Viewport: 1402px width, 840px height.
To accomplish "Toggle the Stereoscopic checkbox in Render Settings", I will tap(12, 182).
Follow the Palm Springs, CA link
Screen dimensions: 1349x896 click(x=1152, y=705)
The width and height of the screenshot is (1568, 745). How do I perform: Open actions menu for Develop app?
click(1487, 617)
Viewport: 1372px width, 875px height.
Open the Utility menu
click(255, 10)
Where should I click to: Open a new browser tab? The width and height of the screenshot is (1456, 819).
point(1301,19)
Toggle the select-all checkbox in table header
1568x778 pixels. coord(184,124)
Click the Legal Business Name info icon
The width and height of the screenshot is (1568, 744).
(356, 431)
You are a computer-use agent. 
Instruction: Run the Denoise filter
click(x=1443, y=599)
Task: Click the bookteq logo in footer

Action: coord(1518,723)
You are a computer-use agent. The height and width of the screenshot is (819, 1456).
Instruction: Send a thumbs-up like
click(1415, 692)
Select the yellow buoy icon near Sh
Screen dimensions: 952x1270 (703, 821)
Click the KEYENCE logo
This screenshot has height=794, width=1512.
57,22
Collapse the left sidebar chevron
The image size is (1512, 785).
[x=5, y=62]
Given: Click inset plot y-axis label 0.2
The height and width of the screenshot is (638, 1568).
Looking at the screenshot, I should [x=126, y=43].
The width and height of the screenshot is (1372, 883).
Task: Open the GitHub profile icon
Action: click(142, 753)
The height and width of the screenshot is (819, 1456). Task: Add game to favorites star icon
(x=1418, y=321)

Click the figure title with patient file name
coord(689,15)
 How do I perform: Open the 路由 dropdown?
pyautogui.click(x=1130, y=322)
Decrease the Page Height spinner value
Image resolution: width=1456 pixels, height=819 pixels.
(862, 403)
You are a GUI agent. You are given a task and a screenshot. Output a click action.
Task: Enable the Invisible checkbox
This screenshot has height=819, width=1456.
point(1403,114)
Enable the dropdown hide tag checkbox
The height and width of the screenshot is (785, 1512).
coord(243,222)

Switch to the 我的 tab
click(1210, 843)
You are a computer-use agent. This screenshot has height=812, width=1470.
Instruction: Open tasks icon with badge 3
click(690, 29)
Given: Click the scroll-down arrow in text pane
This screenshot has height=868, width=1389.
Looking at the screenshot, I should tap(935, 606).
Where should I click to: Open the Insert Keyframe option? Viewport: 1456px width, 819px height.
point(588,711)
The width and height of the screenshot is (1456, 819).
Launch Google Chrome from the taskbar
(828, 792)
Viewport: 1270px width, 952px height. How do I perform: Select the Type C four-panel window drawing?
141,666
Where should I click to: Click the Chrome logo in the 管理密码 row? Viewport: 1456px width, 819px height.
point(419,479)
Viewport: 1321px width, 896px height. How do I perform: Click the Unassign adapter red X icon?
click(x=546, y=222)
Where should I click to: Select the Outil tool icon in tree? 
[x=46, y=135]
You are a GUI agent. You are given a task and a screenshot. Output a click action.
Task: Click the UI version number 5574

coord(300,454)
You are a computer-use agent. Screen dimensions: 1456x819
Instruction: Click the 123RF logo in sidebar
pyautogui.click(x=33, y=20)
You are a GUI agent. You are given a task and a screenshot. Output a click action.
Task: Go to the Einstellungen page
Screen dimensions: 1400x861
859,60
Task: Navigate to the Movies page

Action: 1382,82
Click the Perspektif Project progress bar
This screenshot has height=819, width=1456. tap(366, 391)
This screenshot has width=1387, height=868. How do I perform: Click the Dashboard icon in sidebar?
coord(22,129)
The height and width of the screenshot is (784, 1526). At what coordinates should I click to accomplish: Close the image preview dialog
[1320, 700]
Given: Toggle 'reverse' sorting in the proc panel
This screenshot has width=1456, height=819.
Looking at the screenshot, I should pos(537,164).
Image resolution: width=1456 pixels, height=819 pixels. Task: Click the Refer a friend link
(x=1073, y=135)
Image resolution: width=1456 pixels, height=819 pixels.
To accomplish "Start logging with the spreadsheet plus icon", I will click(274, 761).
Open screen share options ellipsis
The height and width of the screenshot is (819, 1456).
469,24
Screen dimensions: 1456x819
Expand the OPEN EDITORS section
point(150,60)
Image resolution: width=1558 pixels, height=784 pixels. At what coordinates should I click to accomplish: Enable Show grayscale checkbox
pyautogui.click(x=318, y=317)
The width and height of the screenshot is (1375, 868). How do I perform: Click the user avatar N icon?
○ ○ ○ ○ ○ ○ ○
▶ **What you have to do**: Take each line from the preceding material that contains "computer" and copy it.

▶ **Result below**:
You are a computer-use agent. 
You are a computer-use agent. The height and width of the screenshot is (819, 1456).
You are a computer-use agent. This screenshot has height=812, width=1470.
You are a computer-use agent. Screen dimensions: 1456x819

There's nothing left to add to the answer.